#### [MATERIAL PROVIDED]
□ □ □
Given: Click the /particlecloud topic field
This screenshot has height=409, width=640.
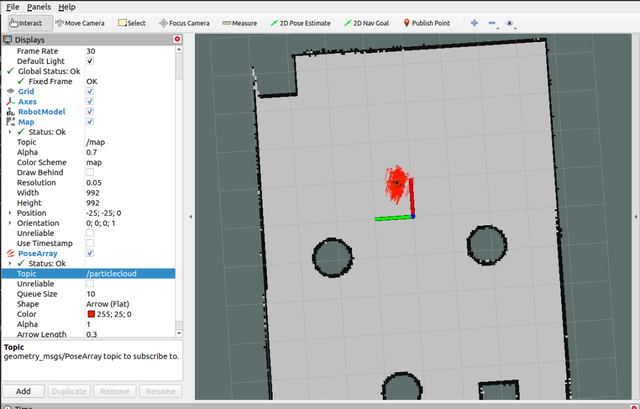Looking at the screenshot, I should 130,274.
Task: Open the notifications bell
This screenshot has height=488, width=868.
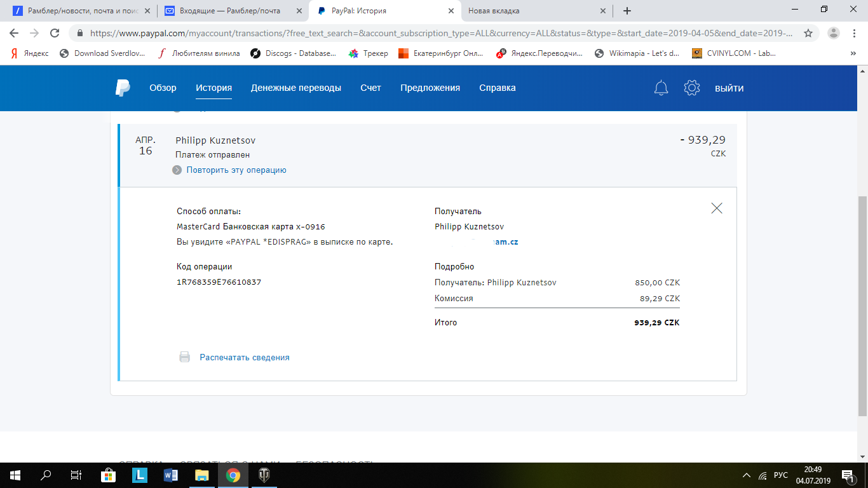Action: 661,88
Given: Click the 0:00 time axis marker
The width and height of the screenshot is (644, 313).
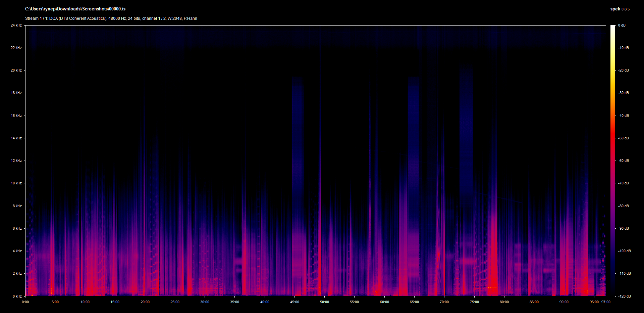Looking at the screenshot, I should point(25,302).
□ □ □
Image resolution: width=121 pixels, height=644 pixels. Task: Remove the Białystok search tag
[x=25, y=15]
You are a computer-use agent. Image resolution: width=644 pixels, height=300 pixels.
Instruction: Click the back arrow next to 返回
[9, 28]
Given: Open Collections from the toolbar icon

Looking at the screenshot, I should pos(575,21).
□ □ □
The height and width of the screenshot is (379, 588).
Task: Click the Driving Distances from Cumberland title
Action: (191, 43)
□ □ □
#### [PROMPT]
Here the job is to copy the stretch of records from the line containing "Given: Click the /particlecloud topic field" through the line containing "Given: Click the 0:00 time axis marker", word for word. Leave every picture out.

#### [RESULT OF THE EXERCISE]
Given: Click the /particlecloud topic field
This screenshot has height=409, width=640.
Looking at the screenshot, I should 130,274.
Task: Open the notifications bell
This screenshot has height=488, width=868.
Action: 661,88
Given: Click the 0:00 time axis marker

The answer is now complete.